Lincolnwood Review

Lawyers keep busy in District 74 probe

Updated: July 26, 2012 11:24AM

A pending criminal investigation at Lincolnwood District 74 appears to have no immediate end in sight as lawyers are still scouring through “thousands of documents,” according to an attorney hired by the school district.

School officials announced an investigation by the Cook County State’s Attorney’s Office in early May after retaining the legal services of Hinshaw & Culbertson LLP and school law partners Anthony Ficarelli and Fergio Acosta.

Ficarelli, who has advised and represented Illinois school districts for more than two decades, said Monday the case has yet to move beyond the document review phase.

“It’s going to take awhile,” he said. “We are complying with their request.”

Ficarelli said government attorneys may decide later to conduct individual interviews based on the information received, though he could not confirm the state attorney’s next move.

A spokesman for the State’s Attorney’s Office said Tuesday he couldn’t “confirm or deny” information about the investigation while it is still ongoing.

District 74 has been snarled in controversy since late last year, when a proposal to demolish and build a new school produced a sizable resident backlash. Residents’ criticism over the administration’s conduct on the Lincoln Hall matter and probes into administrator and board member expenses resulted in explosive verbal confrontations at meetings.

The past spring the district suffered a turnover in leadership with the resignation of two board members and two of the district’s three administrators.

Temporarily at the helm is Kenneth Cull, hired by officials in mid-March to serve through the end of June following the abrupt departure of former Superintendent Mark Klaisner and former Assistant Superintendent for Curriculum Susan Brandt.

At Thursday’s board meeting, officials are expected to approve a contract for an interim administrator through the 2012-2013 school year.

The board also will vote to replace the law firm of Franczek Radelet P.C. with Hinshaw & Culbertson LLP as the school district’s legal counsel.

Franczek Radelet P.C. and attorney Paul Millichap were for a brief moment in the hot seat themselves after an expense report showed the firm had researched the ownership of certain website domain names of a citizens’ watch group at the request of Klaisner.
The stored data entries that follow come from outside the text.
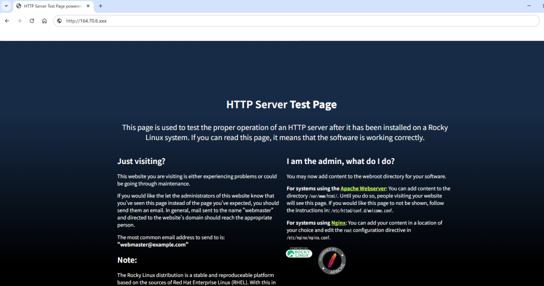Click the Powered by Apache feather logo
The image size is (544, 286).
332,261
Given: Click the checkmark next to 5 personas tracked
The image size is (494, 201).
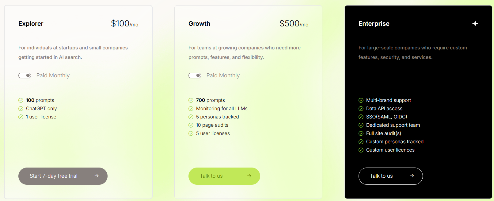Looking at the screenshot, I should click(x=191, y=117).
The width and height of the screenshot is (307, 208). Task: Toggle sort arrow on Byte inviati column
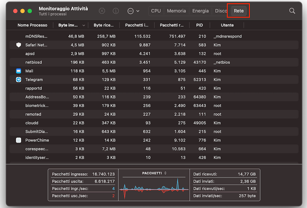pos(84,25)
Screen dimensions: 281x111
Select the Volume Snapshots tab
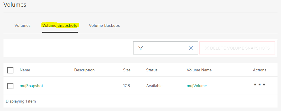[x=60, y=25]
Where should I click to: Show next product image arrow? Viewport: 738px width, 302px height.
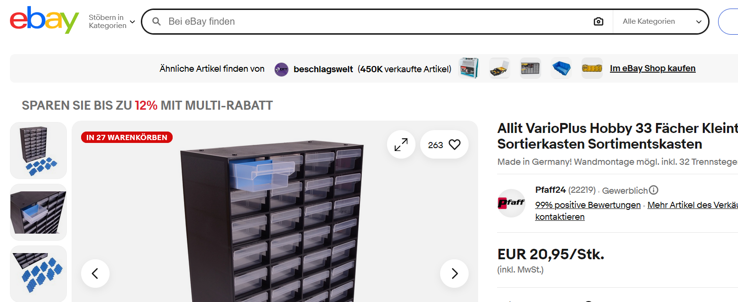tap(454, 274)
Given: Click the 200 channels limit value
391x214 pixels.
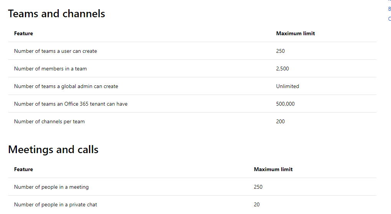Looking at the screenshot, I should [x=280, y=121].
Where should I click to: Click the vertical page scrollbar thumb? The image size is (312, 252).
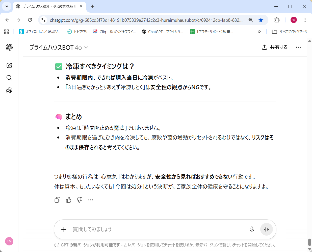coord(309,242)
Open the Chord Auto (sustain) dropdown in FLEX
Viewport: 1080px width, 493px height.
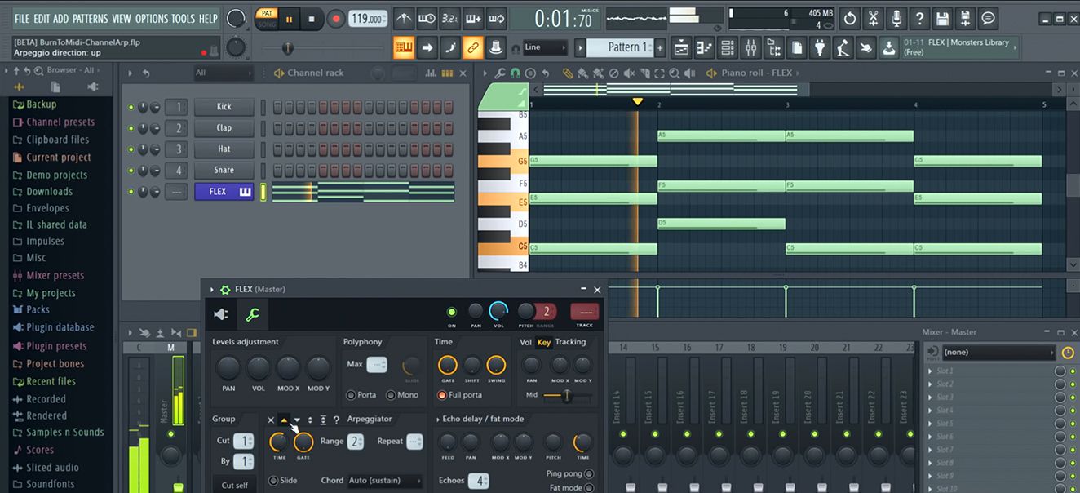(383, 481)
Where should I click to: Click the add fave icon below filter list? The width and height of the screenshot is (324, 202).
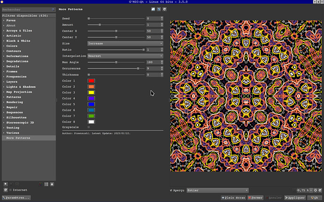coord(5,184)
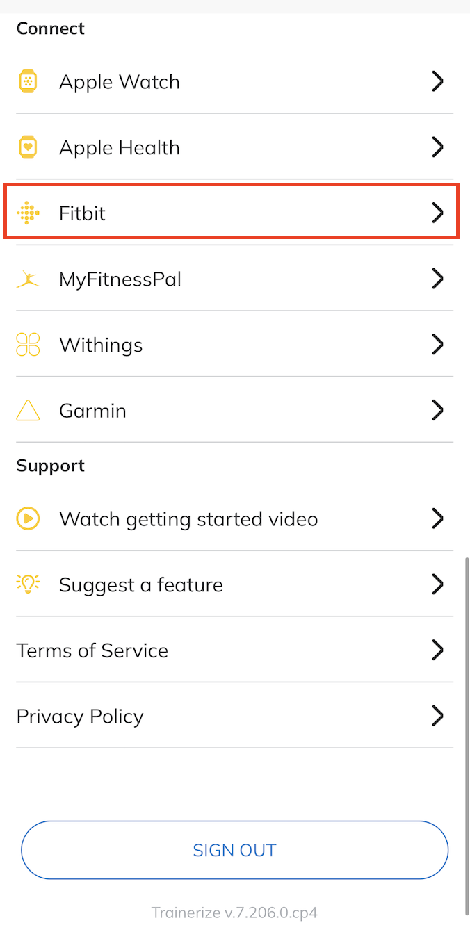Image resolution: width=470 pixels, height=941 pixels.
Task: Open MyFitnessPal connection settings
Action: coord(120,279)
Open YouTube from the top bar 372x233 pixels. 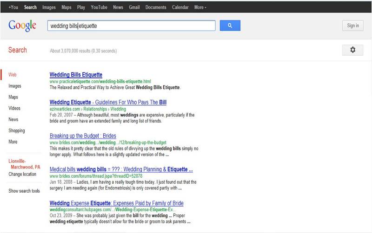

The former superintendent also asked what legal counsel could do “to protect district administrators from attacks which were appearing in anonymous posts and websites, which Dr. Klaisner viewed as defamatory,” according to a letter issued to the district by Millichap on April 19.

Now-President Scott Anderson’s brief questioning at the April 5 board meeting of legal work performed by the firm related to libel or slander, as later reported by the Lincolnwood Review, mischaracterized the requested services, Millichap said.

“Despite how our requested services have been characterized by some, researching website domain registration information has become a common practice among school lawyers and educational professionals… Performing this research at a client’s direction to assist public school administrators in defending their professional reputations, in our opinion, is an appropriate employer requested activity,” the letter states.

Franczek Radelet P.C. subsequently removed the 1-1/2 hours spent doing the work from the bill, “not because our services were inappropriate, but because of the manner in which these requested services were mischaracterized,” according to the letter.

Though he typically attends the district’s monthly meetings, Millichap was not present at its May session.